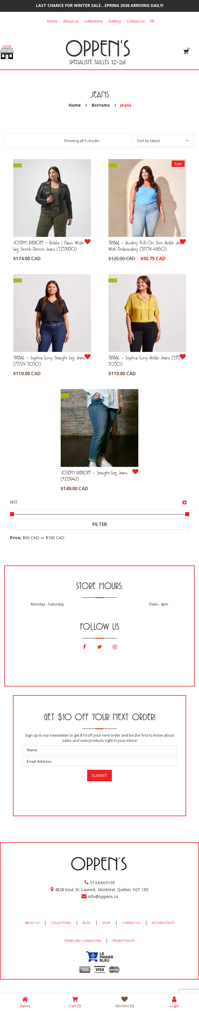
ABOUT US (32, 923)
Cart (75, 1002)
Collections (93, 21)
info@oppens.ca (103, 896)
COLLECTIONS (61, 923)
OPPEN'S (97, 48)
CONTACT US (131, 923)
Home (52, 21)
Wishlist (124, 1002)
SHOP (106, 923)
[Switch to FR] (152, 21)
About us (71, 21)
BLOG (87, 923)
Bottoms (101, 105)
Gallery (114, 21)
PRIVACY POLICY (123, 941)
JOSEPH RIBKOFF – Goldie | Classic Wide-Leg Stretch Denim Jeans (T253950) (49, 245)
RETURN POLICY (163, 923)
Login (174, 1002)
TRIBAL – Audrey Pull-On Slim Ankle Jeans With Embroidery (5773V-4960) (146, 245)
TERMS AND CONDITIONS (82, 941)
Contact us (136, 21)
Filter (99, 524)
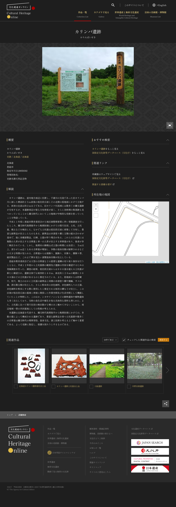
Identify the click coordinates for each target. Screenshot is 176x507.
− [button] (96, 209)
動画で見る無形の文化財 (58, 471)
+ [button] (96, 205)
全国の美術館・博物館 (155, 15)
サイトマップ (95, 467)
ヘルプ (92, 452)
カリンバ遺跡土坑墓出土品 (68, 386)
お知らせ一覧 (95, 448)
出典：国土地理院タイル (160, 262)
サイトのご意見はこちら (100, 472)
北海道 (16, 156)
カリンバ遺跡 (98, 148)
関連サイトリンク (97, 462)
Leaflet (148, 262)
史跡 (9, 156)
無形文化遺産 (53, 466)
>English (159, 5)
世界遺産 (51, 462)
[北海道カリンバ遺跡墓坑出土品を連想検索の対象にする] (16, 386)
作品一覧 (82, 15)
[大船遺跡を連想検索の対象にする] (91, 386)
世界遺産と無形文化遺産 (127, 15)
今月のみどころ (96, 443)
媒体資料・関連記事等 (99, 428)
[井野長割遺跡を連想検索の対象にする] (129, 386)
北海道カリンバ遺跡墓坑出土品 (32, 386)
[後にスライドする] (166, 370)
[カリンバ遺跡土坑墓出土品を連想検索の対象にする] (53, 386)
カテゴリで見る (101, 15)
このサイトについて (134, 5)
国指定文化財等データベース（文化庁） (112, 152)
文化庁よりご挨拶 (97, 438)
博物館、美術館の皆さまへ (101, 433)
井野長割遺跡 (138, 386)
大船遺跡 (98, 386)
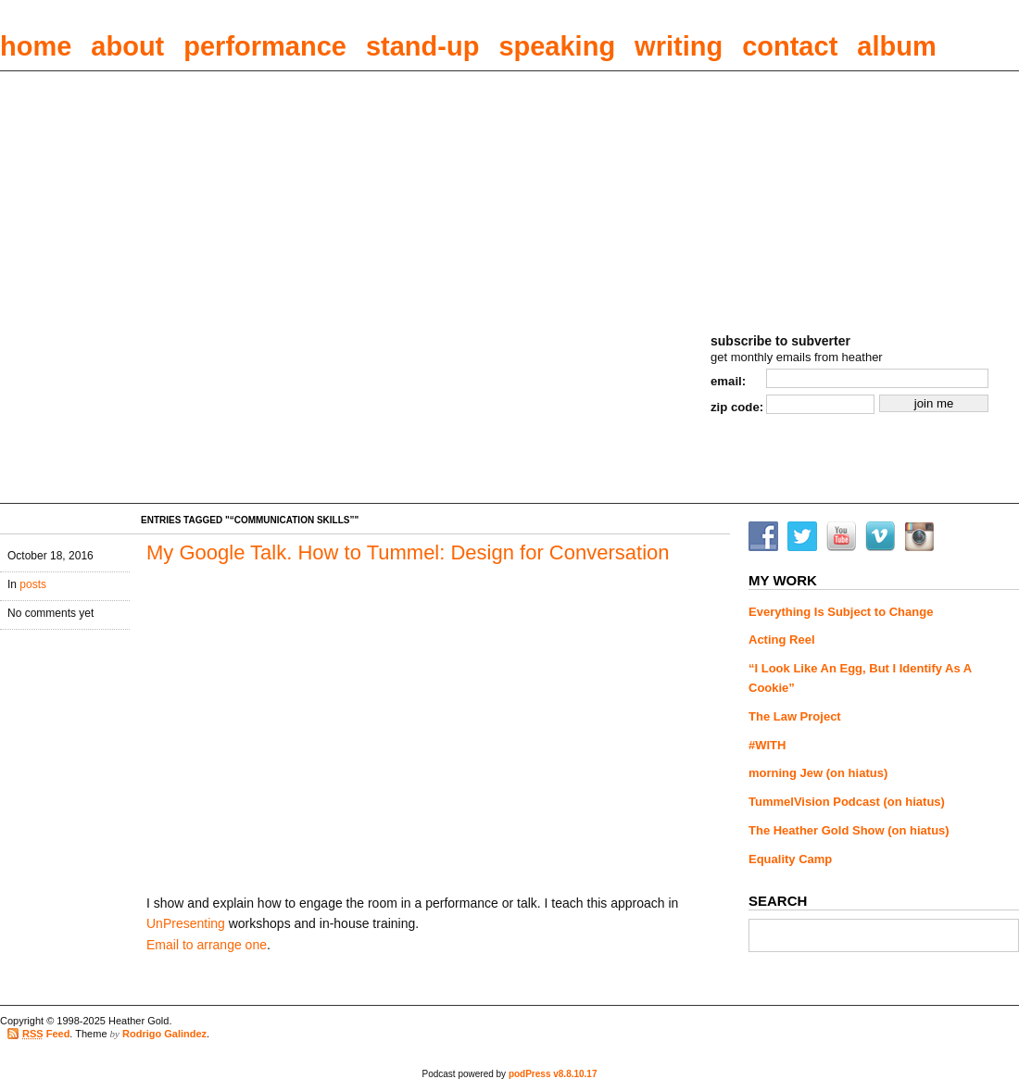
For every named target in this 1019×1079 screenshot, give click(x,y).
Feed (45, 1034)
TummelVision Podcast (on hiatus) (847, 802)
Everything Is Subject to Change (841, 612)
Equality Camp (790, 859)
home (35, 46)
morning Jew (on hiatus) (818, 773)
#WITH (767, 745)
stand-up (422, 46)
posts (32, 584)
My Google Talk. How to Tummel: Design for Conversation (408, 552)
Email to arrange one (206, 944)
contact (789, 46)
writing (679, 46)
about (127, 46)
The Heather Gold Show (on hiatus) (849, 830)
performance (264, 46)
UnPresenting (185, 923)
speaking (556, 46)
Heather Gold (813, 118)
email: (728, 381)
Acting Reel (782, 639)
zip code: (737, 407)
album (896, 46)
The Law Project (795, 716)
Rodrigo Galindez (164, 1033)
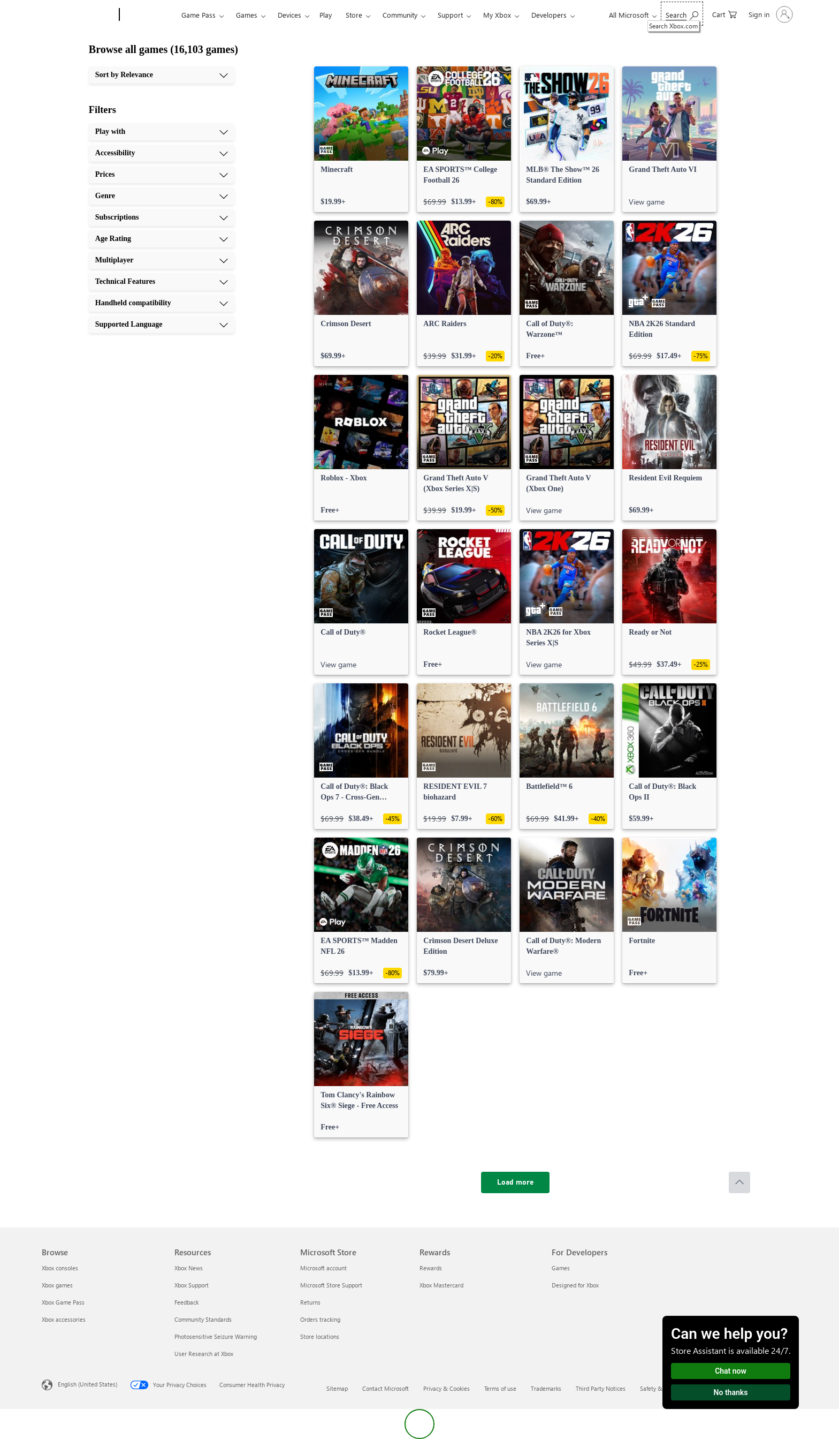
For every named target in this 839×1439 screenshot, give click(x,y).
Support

* * *

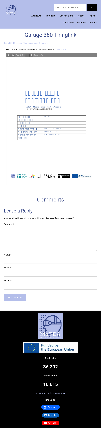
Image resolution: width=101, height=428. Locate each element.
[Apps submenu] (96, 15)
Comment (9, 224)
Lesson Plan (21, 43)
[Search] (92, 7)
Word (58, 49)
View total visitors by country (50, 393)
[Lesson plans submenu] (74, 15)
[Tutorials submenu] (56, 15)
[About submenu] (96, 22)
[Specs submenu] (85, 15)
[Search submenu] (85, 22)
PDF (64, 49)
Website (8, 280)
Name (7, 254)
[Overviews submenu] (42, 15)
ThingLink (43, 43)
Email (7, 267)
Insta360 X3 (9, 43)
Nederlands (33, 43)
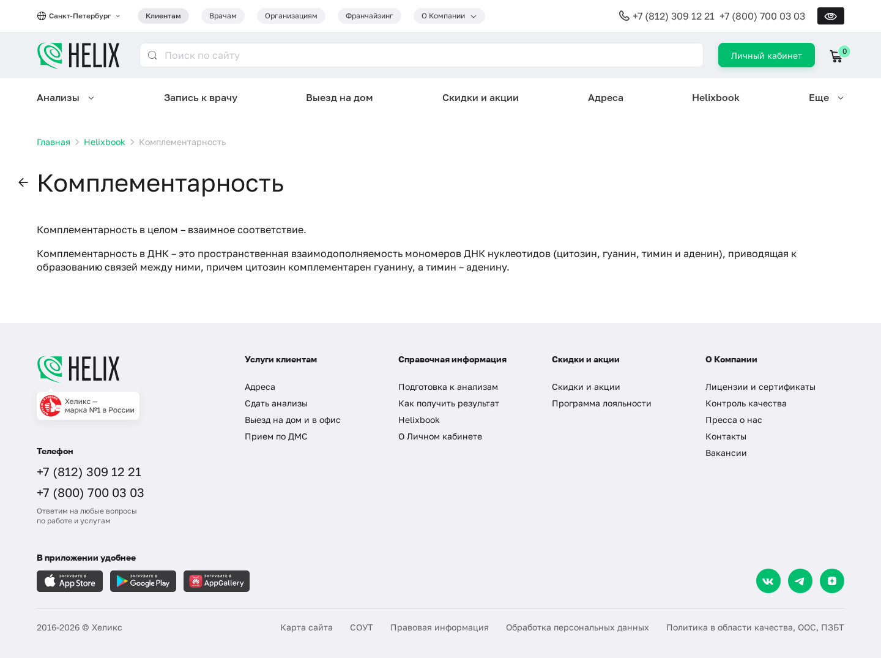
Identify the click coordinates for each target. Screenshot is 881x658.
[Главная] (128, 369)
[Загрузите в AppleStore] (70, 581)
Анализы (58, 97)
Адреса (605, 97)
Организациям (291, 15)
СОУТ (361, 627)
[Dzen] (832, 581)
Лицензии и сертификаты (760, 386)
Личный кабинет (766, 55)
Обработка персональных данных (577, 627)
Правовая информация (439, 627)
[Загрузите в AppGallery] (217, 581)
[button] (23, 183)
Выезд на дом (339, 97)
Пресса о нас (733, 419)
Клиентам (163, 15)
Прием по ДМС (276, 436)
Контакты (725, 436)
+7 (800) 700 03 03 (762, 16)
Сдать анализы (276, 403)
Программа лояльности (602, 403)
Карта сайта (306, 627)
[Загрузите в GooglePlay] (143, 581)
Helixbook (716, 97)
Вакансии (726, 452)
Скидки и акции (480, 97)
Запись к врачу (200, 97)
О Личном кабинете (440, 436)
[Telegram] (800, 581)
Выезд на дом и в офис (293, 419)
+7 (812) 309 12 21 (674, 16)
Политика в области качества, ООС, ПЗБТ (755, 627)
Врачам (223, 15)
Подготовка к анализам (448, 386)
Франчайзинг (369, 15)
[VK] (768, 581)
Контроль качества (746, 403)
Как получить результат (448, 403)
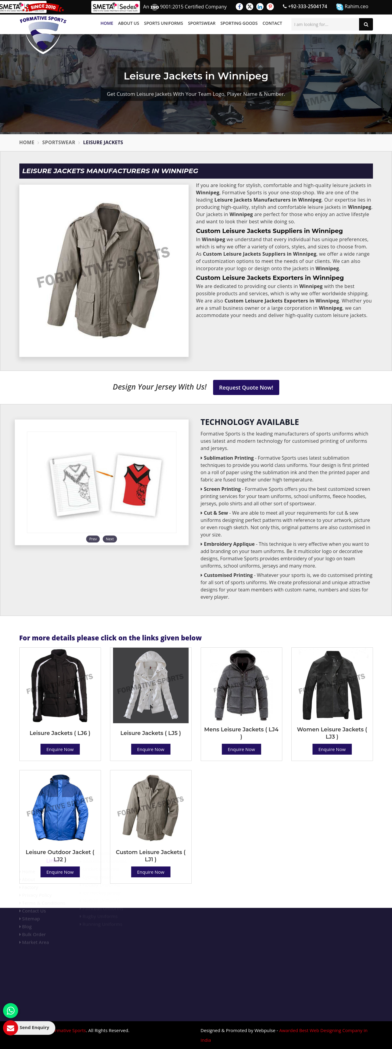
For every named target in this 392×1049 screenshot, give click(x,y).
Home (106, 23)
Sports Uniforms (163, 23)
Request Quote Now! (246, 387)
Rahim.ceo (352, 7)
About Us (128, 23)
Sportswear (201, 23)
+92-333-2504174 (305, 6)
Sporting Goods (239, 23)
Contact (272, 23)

---

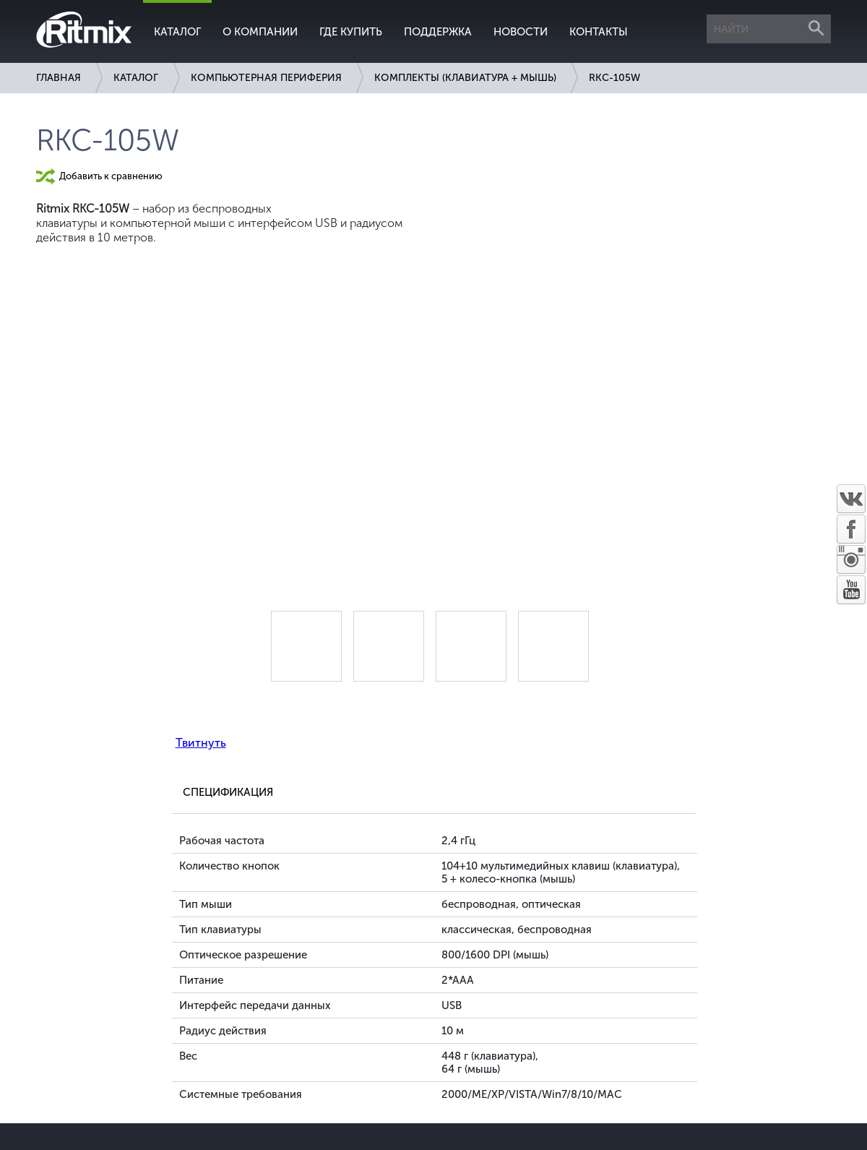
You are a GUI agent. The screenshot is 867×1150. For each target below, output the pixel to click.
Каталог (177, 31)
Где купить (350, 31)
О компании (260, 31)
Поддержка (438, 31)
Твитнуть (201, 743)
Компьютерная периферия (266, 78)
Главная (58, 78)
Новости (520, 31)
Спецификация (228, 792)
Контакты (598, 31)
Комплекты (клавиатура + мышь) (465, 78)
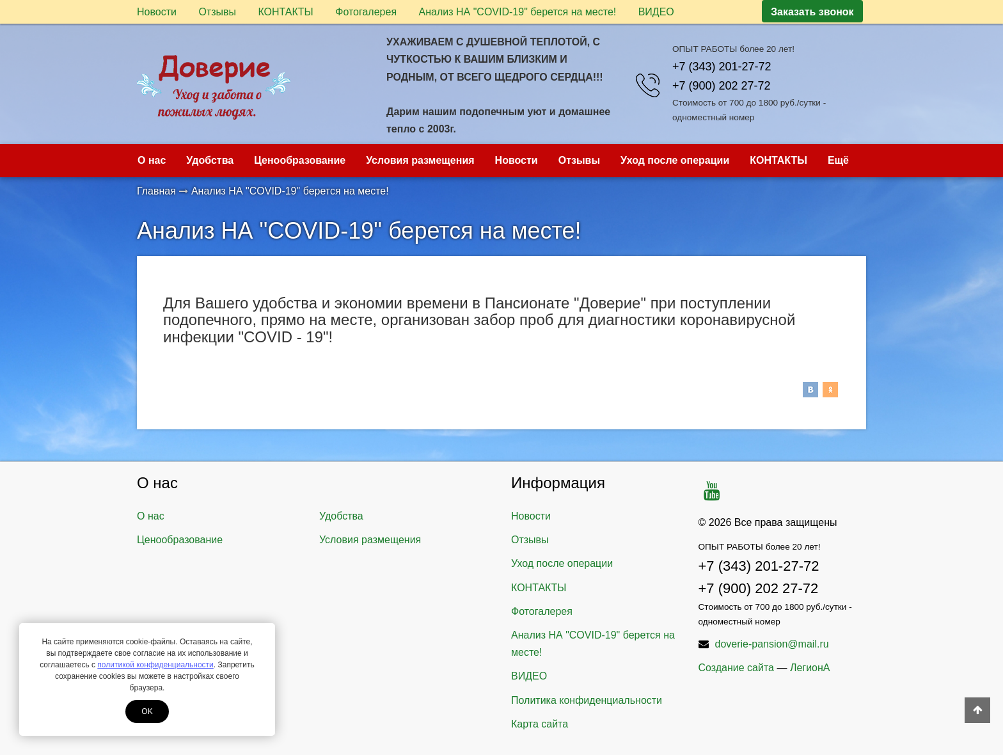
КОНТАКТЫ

■ **Task**:
Give the records again from the line with "[カリンバ遺跡土坑墓出土品を連想検索の対象にする] (53, 386)" up to and including the line with "home (35, 46)", switching "Equality Camp" to "Equality Lab" and keeping everything else unchanged. Leave the pictures out of your answer.

■ **Final result**:
[カリンバ遺跡土坑墓出土品を連想検索の対象にする] (53, 386)
カテゴリで見る (101, 15)
このサイトについて (134, 5)
国指定文化財等データベース（文化庁） (112, 152)
文化庁よりご挨拶 (97, 438)
博物館、美術館の皆さまへ (101, 433)
井野長割遺跡 (138, 386)
大船遺跡 (98, 386)
For every named target in this 1019×1079 screenshot, give click(x,y).
Feed (45, 1034)
TummelVision Podcast (on hiatus) (847, 802)
Everything Is Subject to Change (841, 612)
Equality Lab (790, 859)
home (35, 46)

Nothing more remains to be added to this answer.